◆ **What is expected**: List the rows as a numbered list, starting at the line containing "Given: Click the S&P E-Mini chart title" and ending with the last line of the rows. Leave out any blank lines.

━━━━━ Material supplied ━━━━━

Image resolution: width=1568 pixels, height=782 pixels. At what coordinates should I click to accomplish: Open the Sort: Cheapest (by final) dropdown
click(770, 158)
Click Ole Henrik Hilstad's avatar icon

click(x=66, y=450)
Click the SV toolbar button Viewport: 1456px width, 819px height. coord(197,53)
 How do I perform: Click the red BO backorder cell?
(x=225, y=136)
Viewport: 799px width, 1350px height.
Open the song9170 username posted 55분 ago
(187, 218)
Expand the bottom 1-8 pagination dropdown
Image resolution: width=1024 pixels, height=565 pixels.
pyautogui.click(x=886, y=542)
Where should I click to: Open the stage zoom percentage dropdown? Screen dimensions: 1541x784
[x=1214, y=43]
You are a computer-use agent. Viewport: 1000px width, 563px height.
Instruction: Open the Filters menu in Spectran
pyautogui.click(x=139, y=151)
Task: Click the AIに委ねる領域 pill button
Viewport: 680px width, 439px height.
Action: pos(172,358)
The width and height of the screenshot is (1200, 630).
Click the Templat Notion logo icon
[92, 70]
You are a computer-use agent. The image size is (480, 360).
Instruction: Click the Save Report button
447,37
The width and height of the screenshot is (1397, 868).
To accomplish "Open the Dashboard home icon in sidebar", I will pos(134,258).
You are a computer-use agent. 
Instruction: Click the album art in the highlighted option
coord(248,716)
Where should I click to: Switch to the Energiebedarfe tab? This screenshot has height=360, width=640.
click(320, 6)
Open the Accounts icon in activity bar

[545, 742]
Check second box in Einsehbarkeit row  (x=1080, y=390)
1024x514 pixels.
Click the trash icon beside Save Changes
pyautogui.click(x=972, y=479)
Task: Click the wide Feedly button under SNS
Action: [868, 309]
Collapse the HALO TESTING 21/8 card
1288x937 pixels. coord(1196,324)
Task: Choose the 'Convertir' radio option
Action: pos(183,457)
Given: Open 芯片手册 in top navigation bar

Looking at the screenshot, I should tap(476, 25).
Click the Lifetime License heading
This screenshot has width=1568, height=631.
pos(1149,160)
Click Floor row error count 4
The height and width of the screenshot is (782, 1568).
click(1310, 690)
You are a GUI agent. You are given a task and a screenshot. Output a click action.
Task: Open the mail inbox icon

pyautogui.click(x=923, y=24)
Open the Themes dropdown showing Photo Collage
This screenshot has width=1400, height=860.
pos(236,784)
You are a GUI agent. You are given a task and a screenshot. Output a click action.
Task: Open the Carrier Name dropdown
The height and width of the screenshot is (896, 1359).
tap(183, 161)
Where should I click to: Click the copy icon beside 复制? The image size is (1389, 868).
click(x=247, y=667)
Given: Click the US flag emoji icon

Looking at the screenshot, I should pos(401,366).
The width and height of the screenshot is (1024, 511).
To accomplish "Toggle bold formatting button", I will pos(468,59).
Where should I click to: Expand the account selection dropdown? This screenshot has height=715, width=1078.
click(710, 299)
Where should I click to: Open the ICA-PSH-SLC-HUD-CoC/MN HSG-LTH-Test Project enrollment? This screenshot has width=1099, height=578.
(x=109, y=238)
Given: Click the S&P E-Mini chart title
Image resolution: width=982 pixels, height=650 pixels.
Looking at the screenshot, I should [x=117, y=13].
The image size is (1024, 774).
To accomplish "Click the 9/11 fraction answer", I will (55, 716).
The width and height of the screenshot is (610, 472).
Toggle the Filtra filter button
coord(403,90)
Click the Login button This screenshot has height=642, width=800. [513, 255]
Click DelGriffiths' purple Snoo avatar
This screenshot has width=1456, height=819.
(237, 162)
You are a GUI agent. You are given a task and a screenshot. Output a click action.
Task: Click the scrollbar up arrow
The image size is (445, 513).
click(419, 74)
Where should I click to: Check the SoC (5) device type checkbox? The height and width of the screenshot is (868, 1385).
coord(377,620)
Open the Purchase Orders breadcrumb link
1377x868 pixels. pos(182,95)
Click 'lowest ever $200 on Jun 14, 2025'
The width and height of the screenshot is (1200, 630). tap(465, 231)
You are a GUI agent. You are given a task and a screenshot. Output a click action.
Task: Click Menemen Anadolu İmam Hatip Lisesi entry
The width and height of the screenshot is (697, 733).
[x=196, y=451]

━━━━━

◆ **Expected answer**:
1. Given: Click the S&P E-Mini chart title
2. Image resolution: width=982 pixels, height=650 pixels.
3. Looking at the screenshot, I should [x=117, y=13].
4. The image size is (1024, 774).
5. To accomplish "Click the 9/11 fraction answer", I will (55, 716).
6. The width and height of the screenshot is (610, 472).
7. Toggle the Filtra filter button
8. coord(403,90)
9. Click the Login button This screenshot has height=642, width=800. [513, 255]
10. Click DelGriffiths' purple Snoo avatar
11. This screenshot has width=1456, height=819.
12. (237, 162)
13. You are a GUI agent. You are given a task and a screenshot. Output a click action.
14. Task: Click the scrollbar up arrow
15. The image size is (445, 513).
16. click(419, 74)
17. Where should I click to: Check the SoC (5) device type checkbox? The height and width of the screenshot is (868, 1385).
18. coord(377,620)
19. Open the Purchase Orders breadcrumb link
20. 1377x868 pixels. pos(182,95)
21. Click 'lowest ever $200 on Jun 14, 2025'
22. The width and height of the screenshot is (1200, 630). tap(465, 231)
23. You are a GUI agent. You are given a task and a screenshot. Output a click action.
24. Task: Click Menemen Anadolu İmam Hatip Lisesi entry
25. The width and height of the screenshot is (697, 733).
26. [x=196, y=451]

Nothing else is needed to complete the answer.